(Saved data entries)
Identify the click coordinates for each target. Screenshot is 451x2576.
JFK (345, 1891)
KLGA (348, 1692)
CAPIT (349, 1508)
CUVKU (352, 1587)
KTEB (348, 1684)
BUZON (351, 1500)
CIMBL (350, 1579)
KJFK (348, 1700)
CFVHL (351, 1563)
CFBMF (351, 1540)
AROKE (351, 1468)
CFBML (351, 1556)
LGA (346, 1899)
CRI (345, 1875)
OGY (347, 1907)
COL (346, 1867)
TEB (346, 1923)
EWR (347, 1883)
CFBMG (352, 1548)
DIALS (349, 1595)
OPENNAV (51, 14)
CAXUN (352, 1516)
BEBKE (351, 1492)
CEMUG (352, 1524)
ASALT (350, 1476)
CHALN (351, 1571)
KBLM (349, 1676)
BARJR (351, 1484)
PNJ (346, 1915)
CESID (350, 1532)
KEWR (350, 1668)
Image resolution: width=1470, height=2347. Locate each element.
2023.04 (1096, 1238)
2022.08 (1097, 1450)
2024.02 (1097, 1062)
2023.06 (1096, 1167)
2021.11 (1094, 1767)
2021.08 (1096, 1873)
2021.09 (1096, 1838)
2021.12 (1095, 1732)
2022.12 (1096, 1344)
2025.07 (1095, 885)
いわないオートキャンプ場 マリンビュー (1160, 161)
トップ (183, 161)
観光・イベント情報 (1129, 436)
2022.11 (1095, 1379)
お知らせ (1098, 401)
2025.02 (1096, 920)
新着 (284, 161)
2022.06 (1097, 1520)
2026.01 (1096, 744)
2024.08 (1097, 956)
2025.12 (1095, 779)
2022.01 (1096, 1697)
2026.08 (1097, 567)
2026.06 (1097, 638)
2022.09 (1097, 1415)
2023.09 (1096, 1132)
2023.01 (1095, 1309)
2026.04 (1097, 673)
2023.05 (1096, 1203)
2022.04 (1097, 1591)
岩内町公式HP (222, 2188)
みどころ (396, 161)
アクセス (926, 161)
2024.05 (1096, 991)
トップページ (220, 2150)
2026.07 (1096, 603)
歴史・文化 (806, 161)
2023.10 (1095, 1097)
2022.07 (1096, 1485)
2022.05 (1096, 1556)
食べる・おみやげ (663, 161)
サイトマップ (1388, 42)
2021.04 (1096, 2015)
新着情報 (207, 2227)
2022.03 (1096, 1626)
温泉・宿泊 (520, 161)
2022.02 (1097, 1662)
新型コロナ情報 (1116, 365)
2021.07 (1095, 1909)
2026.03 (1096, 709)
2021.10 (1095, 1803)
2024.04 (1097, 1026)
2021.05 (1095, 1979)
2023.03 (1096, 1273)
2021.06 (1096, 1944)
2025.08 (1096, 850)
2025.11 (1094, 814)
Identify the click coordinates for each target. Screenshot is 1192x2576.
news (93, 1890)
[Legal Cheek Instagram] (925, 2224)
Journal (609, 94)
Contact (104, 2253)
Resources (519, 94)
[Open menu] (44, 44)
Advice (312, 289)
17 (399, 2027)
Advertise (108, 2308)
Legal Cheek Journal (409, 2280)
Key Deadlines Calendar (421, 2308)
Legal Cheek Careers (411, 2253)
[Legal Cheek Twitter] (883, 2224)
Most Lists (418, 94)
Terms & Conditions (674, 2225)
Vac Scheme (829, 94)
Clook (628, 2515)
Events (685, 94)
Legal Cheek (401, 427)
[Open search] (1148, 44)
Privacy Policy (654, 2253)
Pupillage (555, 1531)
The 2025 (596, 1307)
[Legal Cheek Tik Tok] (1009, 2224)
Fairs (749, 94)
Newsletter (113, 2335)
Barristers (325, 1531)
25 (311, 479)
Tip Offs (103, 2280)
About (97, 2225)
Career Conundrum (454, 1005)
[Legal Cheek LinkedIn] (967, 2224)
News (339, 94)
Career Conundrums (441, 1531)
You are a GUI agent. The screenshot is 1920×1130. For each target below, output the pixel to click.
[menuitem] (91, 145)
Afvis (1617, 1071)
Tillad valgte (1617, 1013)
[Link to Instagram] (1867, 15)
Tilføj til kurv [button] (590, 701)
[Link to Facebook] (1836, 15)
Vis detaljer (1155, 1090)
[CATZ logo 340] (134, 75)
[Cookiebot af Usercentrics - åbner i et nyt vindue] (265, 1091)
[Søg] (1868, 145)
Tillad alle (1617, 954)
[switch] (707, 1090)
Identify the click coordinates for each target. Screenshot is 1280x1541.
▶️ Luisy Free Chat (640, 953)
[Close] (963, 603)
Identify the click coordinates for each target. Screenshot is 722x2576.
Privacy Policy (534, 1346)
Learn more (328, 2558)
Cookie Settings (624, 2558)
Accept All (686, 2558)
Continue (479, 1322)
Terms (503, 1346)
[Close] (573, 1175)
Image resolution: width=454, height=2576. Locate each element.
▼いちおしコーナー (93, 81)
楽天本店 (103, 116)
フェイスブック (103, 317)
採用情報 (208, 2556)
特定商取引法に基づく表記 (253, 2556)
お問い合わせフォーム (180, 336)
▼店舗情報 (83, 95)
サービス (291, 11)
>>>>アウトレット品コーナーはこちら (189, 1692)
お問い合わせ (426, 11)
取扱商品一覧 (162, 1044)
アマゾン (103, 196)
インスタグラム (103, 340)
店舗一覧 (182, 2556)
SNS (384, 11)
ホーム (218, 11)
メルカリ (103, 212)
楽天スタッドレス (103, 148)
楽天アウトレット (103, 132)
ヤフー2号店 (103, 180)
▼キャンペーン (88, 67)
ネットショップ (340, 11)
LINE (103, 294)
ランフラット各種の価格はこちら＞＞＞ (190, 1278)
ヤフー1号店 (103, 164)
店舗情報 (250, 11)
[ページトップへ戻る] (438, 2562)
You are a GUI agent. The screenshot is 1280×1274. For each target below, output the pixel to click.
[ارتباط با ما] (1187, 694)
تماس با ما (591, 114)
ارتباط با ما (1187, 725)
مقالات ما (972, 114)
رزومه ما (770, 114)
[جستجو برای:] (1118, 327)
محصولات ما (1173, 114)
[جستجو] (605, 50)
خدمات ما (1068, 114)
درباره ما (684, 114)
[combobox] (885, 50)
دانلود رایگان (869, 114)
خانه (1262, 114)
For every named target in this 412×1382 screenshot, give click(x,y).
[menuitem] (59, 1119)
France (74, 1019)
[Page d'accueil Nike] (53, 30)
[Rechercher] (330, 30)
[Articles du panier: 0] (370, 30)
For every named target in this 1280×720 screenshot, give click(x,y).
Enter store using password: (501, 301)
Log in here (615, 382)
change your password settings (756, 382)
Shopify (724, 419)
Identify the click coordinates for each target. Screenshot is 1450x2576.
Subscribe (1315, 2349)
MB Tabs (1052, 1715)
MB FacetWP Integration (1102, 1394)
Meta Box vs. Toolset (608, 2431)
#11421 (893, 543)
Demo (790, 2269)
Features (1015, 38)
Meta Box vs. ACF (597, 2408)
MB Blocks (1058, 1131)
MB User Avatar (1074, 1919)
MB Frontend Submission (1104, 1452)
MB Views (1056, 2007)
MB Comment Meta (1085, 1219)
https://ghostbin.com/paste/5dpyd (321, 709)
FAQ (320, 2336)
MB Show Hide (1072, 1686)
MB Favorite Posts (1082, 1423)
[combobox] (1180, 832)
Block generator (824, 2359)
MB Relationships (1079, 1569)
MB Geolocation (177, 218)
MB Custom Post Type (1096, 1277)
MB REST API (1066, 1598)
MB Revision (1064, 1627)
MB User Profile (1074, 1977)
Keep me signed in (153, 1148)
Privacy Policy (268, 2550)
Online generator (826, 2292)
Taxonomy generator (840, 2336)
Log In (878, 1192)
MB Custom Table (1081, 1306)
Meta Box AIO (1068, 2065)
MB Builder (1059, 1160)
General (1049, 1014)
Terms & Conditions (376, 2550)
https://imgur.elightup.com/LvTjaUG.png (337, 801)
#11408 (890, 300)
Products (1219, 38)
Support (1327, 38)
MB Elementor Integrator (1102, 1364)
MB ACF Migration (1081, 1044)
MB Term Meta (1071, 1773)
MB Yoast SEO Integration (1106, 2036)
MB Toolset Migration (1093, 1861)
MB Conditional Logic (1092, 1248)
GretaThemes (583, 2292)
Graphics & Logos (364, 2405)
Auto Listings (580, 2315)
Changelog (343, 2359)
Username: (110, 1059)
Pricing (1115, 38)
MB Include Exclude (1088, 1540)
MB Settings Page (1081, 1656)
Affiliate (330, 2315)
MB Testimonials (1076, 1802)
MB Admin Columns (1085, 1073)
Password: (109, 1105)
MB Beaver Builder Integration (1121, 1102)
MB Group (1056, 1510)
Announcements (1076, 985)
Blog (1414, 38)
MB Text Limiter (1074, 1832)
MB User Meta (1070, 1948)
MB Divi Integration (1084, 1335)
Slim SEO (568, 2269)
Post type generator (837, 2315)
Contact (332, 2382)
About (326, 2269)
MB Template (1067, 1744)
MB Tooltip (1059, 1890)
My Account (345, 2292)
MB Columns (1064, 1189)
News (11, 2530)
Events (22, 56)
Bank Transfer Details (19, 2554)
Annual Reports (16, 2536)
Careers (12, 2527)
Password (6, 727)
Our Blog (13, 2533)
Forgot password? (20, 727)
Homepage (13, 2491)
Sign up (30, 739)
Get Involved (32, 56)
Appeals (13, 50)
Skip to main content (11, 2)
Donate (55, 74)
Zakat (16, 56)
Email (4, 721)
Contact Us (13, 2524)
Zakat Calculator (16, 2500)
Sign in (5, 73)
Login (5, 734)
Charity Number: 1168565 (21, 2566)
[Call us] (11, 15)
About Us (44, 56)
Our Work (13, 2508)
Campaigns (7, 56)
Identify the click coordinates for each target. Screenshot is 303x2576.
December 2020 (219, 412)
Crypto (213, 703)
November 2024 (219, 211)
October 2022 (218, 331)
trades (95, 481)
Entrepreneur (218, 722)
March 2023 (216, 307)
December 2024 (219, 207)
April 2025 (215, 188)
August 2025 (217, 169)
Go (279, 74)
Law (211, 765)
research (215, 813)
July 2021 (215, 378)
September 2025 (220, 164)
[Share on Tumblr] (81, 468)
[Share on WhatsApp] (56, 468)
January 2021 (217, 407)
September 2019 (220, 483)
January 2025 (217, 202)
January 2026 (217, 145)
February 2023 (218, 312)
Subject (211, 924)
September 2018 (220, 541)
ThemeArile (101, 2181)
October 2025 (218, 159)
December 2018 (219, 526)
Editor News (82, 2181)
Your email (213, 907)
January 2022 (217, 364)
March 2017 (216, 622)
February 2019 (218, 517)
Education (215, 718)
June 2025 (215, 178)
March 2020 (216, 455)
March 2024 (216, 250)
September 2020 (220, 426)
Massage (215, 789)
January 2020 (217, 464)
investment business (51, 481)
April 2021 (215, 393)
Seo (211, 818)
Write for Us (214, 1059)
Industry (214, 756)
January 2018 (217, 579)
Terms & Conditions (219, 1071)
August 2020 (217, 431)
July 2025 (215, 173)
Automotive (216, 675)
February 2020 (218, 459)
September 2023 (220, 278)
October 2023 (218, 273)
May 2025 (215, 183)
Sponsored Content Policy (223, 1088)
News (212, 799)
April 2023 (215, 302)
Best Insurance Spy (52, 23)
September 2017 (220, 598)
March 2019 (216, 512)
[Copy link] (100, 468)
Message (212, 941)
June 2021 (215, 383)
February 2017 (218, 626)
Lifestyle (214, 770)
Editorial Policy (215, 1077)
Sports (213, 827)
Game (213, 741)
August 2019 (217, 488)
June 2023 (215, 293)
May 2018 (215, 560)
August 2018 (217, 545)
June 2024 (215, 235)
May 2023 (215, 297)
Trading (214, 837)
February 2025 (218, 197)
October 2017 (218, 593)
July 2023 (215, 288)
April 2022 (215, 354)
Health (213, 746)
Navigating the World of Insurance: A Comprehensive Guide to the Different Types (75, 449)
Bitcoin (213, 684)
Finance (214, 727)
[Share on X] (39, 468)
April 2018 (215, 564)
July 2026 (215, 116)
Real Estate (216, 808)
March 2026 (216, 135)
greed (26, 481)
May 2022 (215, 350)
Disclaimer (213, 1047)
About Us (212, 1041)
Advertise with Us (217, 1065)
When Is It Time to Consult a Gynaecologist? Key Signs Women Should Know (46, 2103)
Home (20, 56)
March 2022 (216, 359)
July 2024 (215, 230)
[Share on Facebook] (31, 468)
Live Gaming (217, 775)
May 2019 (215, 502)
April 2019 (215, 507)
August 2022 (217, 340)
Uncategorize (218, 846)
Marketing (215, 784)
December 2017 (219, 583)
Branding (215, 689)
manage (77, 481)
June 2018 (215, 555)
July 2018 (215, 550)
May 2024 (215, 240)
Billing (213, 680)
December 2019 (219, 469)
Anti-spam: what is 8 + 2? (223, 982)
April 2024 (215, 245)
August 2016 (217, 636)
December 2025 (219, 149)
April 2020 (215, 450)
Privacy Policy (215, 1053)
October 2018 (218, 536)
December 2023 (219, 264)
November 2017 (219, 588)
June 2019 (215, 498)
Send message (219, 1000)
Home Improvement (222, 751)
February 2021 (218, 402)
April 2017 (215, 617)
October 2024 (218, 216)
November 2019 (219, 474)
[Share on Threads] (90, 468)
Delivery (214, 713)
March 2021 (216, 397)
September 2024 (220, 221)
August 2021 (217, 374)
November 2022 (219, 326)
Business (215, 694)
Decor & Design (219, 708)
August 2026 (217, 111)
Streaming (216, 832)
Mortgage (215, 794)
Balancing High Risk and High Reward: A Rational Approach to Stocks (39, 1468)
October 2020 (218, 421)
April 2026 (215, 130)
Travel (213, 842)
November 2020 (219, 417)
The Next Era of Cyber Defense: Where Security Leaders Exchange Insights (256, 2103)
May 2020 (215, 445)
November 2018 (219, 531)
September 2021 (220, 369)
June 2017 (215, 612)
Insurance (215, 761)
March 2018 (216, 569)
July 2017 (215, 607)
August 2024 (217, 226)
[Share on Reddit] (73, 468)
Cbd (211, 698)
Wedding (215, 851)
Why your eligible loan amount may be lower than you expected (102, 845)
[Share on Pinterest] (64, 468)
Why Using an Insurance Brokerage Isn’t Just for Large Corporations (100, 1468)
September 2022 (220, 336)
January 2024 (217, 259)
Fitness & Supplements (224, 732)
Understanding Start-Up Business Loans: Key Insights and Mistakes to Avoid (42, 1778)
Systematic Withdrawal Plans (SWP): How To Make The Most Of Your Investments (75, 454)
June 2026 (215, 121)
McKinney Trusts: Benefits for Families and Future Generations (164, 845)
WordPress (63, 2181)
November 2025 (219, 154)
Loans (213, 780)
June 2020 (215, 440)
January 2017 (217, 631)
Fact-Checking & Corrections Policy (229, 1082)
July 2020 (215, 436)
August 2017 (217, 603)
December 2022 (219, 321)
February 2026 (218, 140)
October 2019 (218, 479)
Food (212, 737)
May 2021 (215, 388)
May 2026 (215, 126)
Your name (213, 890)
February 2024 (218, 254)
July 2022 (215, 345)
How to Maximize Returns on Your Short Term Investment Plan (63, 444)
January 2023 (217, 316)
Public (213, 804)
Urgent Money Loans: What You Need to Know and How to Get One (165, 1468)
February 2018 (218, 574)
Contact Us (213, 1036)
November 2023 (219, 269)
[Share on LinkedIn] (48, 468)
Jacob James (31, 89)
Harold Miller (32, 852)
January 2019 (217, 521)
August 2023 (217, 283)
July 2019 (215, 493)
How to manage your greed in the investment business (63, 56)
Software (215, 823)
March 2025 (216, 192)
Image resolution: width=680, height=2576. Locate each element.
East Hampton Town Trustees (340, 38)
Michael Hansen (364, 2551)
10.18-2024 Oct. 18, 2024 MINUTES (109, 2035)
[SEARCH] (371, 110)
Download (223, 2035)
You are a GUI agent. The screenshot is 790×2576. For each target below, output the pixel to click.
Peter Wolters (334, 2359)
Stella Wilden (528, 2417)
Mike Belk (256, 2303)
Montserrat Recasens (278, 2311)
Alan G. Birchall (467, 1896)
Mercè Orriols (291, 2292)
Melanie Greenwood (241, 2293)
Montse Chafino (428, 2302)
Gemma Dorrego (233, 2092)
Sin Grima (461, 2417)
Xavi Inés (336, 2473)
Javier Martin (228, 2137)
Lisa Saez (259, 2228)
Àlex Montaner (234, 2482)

### Your assignment
The answer must consist solely of the lines from the first line of the data to the line holding "2023.01 (1095, 1309)", each given again exactly.

### Reply
Identify the click coordinates for each target. Screenshot is 451x2576.
JFK (345, 1891)
KLGA (348, 1692)
CAPIT (349, 1508)
CUVKU (352, 1587)
KTEB (348, 1684)
BUZON (351, 1500)
CIMBL (350, 1579)
KJFK (348, 1700)
CFVHL (351, 1563)
CFBMF (351, 1540)
AROKE (351, 1468)
CFBML (351, 1556)
LGA (346, 1899)
CRI (345, 1875)
OGY (347, 1907)
COL (346, 1867)
TEB (346, 1923)
EWR (347, 1883)
CFBMG (352, 1548)
DIALS (349, 1595)
OPENNAV (51, 14)
CAXUN (352, 1516)
BEBKE (351, 1492)
CEMUG (352, 1524)
ASALT (350, 1476)
CHALN (351, 1571)
KBLM (349, 1676)
BARJR (351, 1484)
PNJ (346, 1915)
CESID (350, 1532)
KEWR (350, 1668)
Image resolution: width=1470, height=2347. Locate each element.
2023.04 (1096, 1238)
2022.08 (1097, 1450)
2024.02 (1097, 1062)
2023.06 (1096, 1167)
2021.11 (1094, 1767)
2021.08 (1096, 1873)
2021.09 (1096, 1838)
2021.12 (1095, 1732)
2022.12 (1096, 1344)
2025.07 (1095, 885)
いわないオートキャンプ場 マリンビュー (1160, 161)
トップ (183, 161)
観光・イベント情報 (1129, 436)
2022.11 (1095, 1379)
お知らせ (1098, 401)
2025.02 (1096, 920)
新着 (284, 161)
2022.06 (1097, 1520)
2026.01 (1096, 744)
2024.08 (1097, 956)
2025.12 (1095, 779)
2022.01 (1096, 1697)
2026.08 (1097, 567)
2026.06 (1097, 638)
2022.09 (1097, 1415)
2023.09 (1096, 1132)
2023.01 (1095, 1309)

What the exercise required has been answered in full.